Rhonda, I’d be delighted to see you, but lunch will probably have to be brought to me, since i’m pretty tired lately. May take me a little while to get my strength back. k
Bless you, Kathryn… My prayers are still with you and will continue to be. Keep up with the updates and know that God IS with you and will be glorified through the whole ordeal – if you will let Him. I know you will. You are a jewel!
THank you Mark, for continuing your encouraging words. May you be blessed. kathryn
Kathryn, I’ve read about chemo brain, but I wonder if it’s more an emotional issue related to a cancer diagnosis because I swear I have all the symptoms. And, as you know, I am not taking chemo. Maybe we are simply distracted by the fact that we are under attack by a potential killer. How can we focus on cleaning house and reading books when our bodies are in a battle for our lives?

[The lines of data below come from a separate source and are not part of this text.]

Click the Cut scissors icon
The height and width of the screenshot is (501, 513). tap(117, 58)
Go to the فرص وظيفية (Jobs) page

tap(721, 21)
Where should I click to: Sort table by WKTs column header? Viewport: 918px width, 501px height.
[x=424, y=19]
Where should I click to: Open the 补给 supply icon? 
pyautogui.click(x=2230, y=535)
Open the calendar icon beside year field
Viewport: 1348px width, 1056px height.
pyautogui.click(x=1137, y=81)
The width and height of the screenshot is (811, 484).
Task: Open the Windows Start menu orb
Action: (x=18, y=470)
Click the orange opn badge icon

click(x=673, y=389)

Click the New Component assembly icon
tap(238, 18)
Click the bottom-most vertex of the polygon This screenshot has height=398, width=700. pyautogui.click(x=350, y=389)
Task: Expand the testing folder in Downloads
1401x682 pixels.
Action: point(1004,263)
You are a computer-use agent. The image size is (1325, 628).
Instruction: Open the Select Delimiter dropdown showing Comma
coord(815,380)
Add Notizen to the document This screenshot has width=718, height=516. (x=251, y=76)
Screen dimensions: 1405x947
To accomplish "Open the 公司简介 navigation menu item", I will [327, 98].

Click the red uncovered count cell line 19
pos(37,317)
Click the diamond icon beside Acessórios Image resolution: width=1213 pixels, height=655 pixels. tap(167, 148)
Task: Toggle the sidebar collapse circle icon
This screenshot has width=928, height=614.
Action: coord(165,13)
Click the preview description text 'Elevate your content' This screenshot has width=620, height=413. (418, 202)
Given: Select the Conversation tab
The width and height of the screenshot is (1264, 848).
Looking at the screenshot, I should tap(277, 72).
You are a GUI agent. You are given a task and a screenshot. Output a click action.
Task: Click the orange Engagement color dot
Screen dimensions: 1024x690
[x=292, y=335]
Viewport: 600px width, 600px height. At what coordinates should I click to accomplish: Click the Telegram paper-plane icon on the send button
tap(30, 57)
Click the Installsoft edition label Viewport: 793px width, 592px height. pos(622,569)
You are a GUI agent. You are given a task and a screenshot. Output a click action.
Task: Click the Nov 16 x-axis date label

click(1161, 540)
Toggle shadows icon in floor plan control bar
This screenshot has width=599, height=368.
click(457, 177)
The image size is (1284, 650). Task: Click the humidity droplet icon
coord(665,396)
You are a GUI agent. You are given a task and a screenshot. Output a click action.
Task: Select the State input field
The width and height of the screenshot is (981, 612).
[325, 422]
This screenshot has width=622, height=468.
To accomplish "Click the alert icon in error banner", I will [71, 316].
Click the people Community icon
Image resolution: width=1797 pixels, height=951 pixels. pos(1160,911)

You could be right. I have no idea.
I’m praying for you and Fredrick. It’s so odd to me, how you can love a family so intensly for many years, then adult life happens. Folks lose touch, but when you think of that person or persons, the love is still there, precious memories flow through your thoughts and prayers. We became family long ago. May God surround you all with the peace, security, joys and the mercy and grace only He can give. Get well, folks still need yall. love, Karen
THank you Karen, there are few people in my childhood as close as you and your family. Hope all is well with you!